(Beginning of Material for this task)

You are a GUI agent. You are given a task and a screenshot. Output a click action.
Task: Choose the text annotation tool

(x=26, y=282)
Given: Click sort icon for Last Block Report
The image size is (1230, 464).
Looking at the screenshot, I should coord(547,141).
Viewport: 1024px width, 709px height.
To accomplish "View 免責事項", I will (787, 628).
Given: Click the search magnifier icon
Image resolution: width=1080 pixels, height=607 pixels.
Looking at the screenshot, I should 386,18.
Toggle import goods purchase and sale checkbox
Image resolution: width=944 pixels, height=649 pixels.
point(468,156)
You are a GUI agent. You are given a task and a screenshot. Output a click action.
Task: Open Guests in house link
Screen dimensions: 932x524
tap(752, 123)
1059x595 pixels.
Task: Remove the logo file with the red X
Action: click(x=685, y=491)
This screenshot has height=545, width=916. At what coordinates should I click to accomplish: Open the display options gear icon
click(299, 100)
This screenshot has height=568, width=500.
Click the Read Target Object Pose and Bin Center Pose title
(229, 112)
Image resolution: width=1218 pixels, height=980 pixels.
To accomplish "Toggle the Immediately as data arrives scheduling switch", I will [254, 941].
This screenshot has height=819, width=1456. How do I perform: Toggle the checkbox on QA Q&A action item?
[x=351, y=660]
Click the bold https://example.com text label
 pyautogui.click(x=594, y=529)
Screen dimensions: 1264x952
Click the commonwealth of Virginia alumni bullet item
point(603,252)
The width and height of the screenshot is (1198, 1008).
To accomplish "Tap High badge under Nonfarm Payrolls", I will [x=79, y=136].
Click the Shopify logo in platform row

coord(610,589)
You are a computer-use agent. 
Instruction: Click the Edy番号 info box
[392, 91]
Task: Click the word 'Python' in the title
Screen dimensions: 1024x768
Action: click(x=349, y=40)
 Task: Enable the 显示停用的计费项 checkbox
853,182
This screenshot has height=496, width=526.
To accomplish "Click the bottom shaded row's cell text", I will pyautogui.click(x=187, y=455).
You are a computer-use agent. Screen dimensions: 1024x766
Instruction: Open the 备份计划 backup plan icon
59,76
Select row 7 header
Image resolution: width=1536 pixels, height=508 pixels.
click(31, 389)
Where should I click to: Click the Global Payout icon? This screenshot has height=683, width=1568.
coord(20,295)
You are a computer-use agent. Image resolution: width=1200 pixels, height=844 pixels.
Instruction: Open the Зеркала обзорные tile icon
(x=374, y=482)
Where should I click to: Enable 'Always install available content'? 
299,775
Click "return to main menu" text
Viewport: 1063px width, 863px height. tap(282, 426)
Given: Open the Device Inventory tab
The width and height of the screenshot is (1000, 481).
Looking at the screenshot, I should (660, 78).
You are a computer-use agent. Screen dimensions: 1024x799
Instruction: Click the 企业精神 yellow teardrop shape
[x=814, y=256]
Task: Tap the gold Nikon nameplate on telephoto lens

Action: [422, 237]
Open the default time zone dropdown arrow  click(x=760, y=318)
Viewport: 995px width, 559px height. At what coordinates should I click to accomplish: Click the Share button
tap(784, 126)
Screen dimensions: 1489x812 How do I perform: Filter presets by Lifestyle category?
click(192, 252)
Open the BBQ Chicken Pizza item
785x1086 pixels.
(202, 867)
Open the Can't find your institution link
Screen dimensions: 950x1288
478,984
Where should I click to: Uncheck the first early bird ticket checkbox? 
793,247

(End of Material for this task)

Return only the lines of the records in which the string "link" appears.

Task: Open Guests in house link
Open the Can't find your institution link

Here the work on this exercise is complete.